Traditional AI security measures often concentrate on sanitizing individual prompts before they are processed. AgentGuardian diverges from this approach by implementing security protocols that monitor the entire execution flow of an AI agent. This encompasses not only the initial input but also each subsequent action, API call, and data access performed by the agent as it attempts to fulfill the prompt. By analyzing the sequence of operations, AgentGuardian can identify malicious behavior that might not be apparent from the prompt itself, and can prevent unauthorized actions even if the initial prompt appears benign. This system-level monitoring provides a more comprehensive security posture by addressing vulnerabilities that arise from the agent’s operational behavior rather than solely focusing on input validation.
AgentGuardian employs an automated policy generation process that leverages regular expression (Regex) patterns to establish access control policies. This system analyzes benign, representative inputs to infer permissible agent actions and constructs corresponding Regex patterns defining acceptable behavior. By automatically deriving these policies from observed, safe interactions, AgentGuardian significantly reduces the need for manual policy configuration, which is often a time-consuming and error-prone task. The generated Regex patterns effectively create a whitelist of allowed operations, limiting the agent’s access to resources and functionalities based on the characteristics of validated inputs.

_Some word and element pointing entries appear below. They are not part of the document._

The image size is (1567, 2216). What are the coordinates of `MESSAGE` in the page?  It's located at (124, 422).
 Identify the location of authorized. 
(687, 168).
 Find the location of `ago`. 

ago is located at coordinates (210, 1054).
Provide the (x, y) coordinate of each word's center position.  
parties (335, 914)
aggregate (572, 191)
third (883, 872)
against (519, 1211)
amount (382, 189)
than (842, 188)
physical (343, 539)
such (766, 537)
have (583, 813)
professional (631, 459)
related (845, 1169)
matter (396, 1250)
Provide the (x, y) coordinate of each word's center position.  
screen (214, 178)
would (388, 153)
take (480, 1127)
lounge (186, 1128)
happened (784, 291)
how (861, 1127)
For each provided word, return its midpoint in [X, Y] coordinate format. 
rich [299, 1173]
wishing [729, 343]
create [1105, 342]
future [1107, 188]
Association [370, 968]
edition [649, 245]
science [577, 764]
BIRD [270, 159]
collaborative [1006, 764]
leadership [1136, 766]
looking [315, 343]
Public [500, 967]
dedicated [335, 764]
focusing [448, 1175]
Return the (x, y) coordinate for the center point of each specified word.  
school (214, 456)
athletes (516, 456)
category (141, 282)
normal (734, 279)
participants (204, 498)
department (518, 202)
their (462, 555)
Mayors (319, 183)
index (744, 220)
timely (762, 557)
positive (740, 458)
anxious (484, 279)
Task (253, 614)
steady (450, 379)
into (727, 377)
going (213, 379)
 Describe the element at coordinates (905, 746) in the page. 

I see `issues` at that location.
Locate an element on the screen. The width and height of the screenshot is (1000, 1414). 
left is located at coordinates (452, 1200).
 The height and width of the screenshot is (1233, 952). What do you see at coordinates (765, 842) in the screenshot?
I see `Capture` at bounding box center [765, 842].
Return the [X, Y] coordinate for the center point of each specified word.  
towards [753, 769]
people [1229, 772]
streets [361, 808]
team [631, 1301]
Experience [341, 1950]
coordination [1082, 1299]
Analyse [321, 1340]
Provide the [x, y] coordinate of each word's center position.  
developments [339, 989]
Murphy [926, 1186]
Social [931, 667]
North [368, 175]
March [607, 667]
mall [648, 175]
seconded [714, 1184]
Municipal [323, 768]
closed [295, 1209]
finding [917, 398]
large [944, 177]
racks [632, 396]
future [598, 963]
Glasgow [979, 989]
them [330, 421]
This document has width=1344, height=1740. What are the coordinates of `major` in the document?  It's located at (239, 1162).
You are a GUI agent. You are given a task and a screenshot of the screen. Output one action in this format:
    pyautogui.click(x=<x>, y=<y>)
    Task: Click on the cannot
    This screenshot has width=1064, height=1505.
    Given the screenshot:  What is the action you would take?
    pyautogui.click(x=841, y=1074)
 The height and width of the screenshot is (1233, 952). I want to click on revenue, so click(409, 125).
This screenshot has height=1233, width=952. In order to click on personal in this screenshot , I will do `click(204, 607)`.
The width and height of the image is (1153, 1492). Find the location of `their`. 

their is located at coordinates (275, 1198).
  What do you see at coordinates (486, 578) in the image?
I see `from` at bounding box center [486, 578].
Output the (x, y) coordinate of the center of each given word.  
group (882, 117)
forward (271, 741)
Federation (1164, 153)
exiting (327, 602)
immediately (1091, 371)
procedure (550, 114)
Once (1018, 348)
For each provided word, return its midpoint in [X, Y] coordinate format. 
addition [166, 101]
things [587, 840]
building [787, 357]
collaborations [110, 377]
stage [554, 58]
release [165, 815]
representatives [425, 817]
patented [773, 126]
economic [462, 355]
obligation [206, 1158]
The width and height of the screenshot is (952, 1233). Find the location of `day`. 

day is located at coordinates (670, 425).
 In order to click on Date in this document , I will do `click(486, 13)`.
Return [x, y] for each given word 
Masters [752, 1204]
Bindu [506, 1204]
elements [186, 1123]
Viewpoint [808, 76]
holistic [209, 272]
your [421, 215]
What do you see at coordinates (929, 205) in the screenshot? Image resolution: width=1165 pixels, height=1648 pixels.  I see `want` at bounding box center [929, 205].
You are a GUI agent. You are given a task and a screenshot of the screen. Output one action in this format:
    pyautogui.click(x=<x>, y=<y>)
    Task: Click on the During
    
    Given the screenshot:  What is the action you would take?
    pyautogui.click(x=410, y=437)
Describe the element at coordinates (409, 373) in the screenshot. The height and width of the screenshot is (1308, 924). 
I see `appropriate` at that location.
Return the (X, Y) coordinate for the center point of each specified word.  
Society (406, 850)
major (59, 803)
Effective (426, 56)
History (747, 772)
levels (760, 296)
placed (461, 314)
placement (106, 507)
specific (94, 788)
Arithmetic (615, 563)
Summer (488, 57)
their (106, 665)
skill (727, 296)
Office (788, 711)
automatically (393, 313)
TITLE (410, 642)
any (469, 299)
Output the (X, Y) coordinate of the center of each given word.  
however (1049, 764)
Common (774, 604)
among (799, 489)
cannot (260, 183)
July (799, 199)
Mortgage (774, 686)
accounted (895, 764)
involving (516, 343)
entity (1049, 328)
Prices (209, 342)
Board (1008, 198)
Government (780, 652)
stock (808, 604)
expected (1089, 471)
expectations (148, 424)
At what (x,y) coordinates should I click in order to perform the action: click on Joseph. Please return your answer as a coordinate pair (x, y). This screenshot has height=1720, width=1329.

Evaluation of AgentGuardian’s performance in detecting malicious behaviors yielded a 10% false acceptance rate, indicating that the system incorrectly classified 10% of malicious inputs as benign. Conversely, a 15% false rejection rate was observed, meaning 15% of benign inputs were incorrectly flagged as malicious. Across a test set designed to evaluate policy violations, AgentGuardian successfully detected 18 out of 20 scenarios, demonstrating a detection rate of 90% under these conditions. These results indicate a balance between minimizing incorrect classifications and effectively identifying policy breaches.
AgentGuardian addresses the issue of Large Language Model (LLM) hallucinations by validating the execution flow of AI agents, thereby limiting the impact of potentially erroneous outputs. Testing demonstrated a Benign Execution Failure Rate (BEFR) of 7.5%, indicating that in 7.5% of cases, the system correctly identified and prevented the execution of actions based on hallucinated or nonsensical LLM responses, even when those responses did not directly violate defined access control policies. This metric specifically quantifies instances where the agent’s intended action, derived from the LLM, was determined to be invalid within the expected operational context, and was therefore blocked by the framework.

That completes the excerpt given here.